Collected data entries
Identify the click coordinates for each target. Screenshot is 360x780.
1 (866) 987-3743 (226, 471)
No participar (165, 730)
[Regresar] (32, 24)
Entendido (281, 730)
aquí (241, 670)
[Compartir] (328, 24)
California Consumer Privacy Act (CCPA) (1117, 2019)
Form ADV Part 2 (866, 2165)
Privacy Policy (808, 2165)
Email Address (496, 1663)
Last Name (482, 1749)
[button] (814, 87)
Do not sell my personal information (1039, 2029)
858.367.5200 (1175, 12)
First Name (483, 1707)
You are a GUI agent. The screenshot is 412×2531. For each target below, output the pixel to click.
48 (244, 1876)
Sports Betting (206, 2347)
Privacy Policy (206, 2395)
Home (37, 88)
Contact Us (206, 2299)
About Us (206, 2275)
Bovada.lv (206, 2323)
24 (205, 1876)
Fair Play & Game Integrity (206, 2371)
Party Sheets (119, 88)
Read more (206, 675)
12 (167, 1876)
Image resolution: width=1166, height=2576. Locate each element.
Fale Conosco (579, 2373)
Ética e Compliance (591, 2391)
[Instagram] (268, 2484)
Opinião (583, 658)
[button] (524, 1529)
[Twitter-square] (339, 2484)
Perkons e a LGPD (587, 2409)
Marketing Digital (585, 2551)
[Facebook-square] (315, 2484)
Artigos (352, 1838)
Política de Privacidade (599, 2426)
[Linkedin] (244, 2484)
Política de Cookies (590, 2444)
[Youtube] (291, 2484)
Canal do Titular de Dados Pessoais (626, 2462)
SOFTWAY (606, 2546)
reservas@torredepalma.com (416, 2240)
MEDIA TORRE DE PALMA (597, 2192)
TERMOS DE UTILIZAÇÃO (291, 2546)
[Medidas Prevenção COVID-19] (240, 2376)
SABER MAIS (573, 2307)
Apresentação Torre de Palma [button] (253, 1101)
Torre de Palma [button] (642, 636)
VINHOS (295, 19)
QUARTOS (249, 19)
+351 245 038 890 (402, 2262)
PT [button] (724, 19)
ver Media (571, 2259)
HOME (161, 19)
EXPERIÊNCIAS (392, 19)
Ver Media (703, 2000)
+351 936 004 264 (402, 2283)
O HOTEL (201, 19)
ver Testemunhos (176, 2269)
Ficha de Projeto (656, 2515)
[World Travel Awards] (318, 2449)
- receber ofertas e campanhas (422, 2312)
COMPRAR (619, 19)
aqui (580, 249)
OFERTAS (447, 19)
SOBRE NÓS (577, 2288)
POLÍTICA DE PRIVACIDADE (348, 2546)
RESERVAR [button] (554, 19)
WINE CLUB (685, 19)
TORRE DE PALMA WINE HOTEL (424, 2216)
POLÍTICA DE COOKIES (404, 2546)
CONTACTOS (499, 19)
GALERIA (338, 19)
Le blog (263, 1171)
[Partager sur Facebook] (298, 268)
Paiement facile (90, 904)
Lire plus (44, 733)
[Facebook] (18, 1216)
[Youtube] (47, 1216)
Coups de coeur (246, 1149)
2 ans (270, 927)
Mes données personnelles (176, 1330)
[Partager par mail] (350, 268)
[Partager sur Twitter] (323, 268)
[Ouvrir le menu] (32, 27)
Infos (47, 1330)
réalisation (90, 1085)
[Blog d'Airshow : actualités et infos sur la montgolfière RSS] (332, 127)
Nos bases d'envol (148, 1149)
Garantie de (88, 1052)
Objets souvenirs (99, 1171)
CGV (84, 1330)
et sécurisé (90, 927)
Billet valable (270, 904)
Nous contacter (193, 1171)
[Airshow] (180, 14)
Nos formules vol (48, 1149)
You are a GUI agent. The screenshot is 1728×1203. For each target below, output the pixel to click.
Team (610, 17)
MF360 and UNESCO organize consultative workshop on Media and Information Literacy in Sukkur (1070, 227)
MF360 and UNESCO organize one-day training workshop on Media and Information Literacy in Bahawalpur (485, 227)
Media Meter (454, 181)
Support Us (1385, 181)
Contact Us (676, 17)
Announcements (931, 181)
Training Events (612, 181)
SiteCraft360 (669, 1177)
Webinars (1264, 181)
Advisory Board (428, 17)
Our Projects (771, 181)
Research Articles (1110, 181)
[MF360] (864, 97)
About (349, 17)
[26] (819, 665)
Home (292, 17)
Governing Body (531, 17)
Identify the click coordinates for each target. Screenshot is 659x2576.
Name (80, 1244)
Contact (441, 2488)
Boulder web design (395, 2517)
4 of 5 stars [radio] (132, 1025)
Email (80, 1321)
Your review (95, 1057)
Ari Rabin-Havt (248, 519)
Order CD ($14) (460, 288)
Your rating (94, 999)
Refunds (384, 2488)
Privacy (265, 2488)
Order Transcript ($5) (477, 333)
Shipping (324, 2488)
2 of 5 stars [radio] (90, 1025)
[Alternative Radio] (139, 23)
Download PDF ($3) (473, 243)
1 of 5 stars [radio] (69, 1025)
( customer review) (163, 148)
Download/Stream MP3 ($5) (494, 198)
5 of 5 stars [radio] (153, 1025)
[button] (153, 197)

## Work to be completed
The stretch of entries above that starts with the line containing "CONTACTOS (499, 19)" and goes on through the line containing "[Partager par mail] (350, 268)" is to be transcribed exactly, and no other line is to be transcribed.

## Response area
CONTACTOS (499, 19)
GALERIA (338, 19)
Le blog (263, 1171)
[Partager sur Facebook] (298, 268)
Paiement facile (90, 904)
Lire plus (44, 733)
[Facebook] (18, 1216)
[Youtube] (47, 1216)
Coups de coeur (246, 1149)
2 ans (270, 927)
Mes données personnelles (176, 1330)
[Partager par mail] (350, 268)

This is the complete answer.